Mohon tunggu...
Felix Tani
Felix Tani Mohon Tunggu... Ilmuwan - Sosiolog dan Penutur Kaldera Toba

Memahami peristiwa dan fenomena sosial dari sudut pandang Sosiologi. Berkisah tentang ekologi manusia Kaldera Toba.

Selanjutnya

Tutup

Pendidikan Artikel Utama

Syarat Kemerdekaan Belajar, Singkirkan Perangkat Komunikasi Elektronik

28 November 2019   19:39 Diperbarui: 29 November 2019   08:46 2360
+
Laporkan Konten
Laporkan Akun
Kompasiana adalah platform blog. Konten ini menjadi tanggung jawab bloger dan tidak mewakili pandangan redaksi Kompas.
Lihat foto
Papan tulis, medium kemerdekaan belajar ( Foto Antara/Rosa Panggabean)

Menciptakan kemerdekaan belajar itu mudah. Singkirkan semua perangkat komunikasi elektronik dari dalam kelas. Sisakan hanya papan tulis. Berikut kapur dan penghapusnya, tentu saja.

Mengapa begitu? Karena alat komunikasi elektronik seperti ponsel, tablet, laptop, dan proyektor LCD adalah "penjajah". Perangkat itu telah menginvasi kehidupan para murid. Lalu merampas kemerdekaan mereka selaku manusia berdaulat.

Coba amati kondisi sosial sekolah sehari-hari. Lihat perilaku para murid saat di luar kelas. Duduk bersama tapi masing-masing sibuk dengan gadget sendiri. Tidak ada interaksi sosial. Tidak ada komunikasi di antara mereka.

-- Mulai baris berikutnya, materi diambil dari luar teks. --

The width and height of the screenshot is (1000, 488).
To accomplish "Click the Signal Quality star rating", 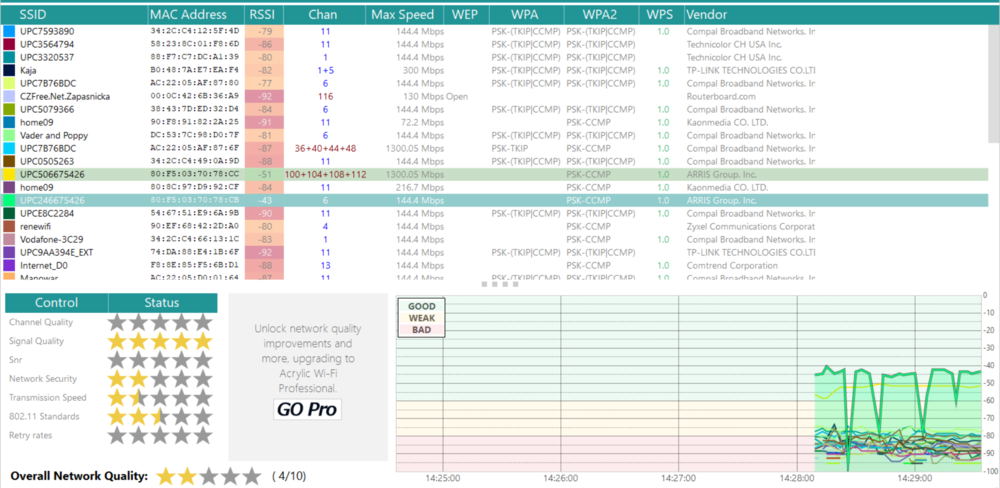I will click(161, 341).
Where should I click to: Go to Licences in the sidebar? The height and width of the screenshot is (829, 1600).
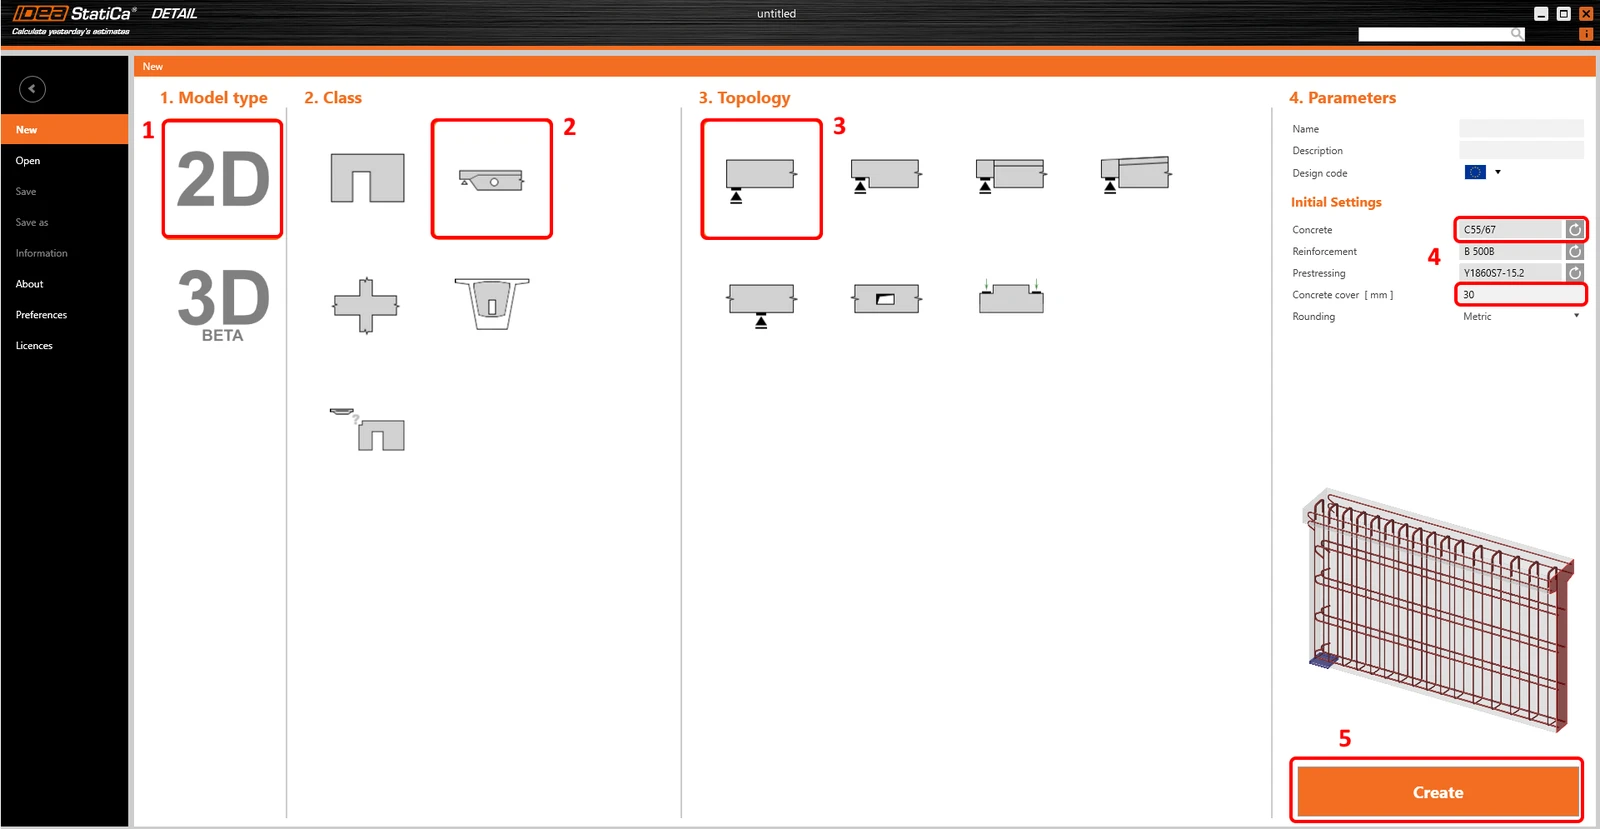click(x=34, y=346)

Perilaku mereka seragam. Atau setidaknya sepola. Diformat dan dikendalikan oleh peramban dan aplikasi yang sama di gadged mereka. Perbincangan lewat Line, WA, Twitter, Facebook, Instagram, dan lain-lain. Pencarian informasi lewat Google, Youtube, dan lain-lain.

Tidak ada lagi perilaku merdeka yang asli dan unik. Perilaku yang lahir dari kedaulatan pribadi para murid. Kedaulatan dalam berpikir, bersikap, berkata, dan bertindak.

Invasi perangkat komunikasi elektronik telah memberikan pilihan-pilihan pikiran, sikap, kata, dan tindakan untuk mereka. Mereka tinggal pilih. Mudah tapi celaka. Sebab daya kreasi individu telah dimandulkan dengan cara itu. Malas berpikir, maunya serba instan.

Apa yang terjadi di luar kelas, terjadi juga di dalam ruang kelas. Guru mengajarkan materi ajar dalam format "Power Point" yang ditayangkan lewat perangkat proyektor LCD. Isi file "Power Point" itu ringkasan buku, yang sudah digunakan berulang kali. Isinya mungkin tidak pernah diperbarui.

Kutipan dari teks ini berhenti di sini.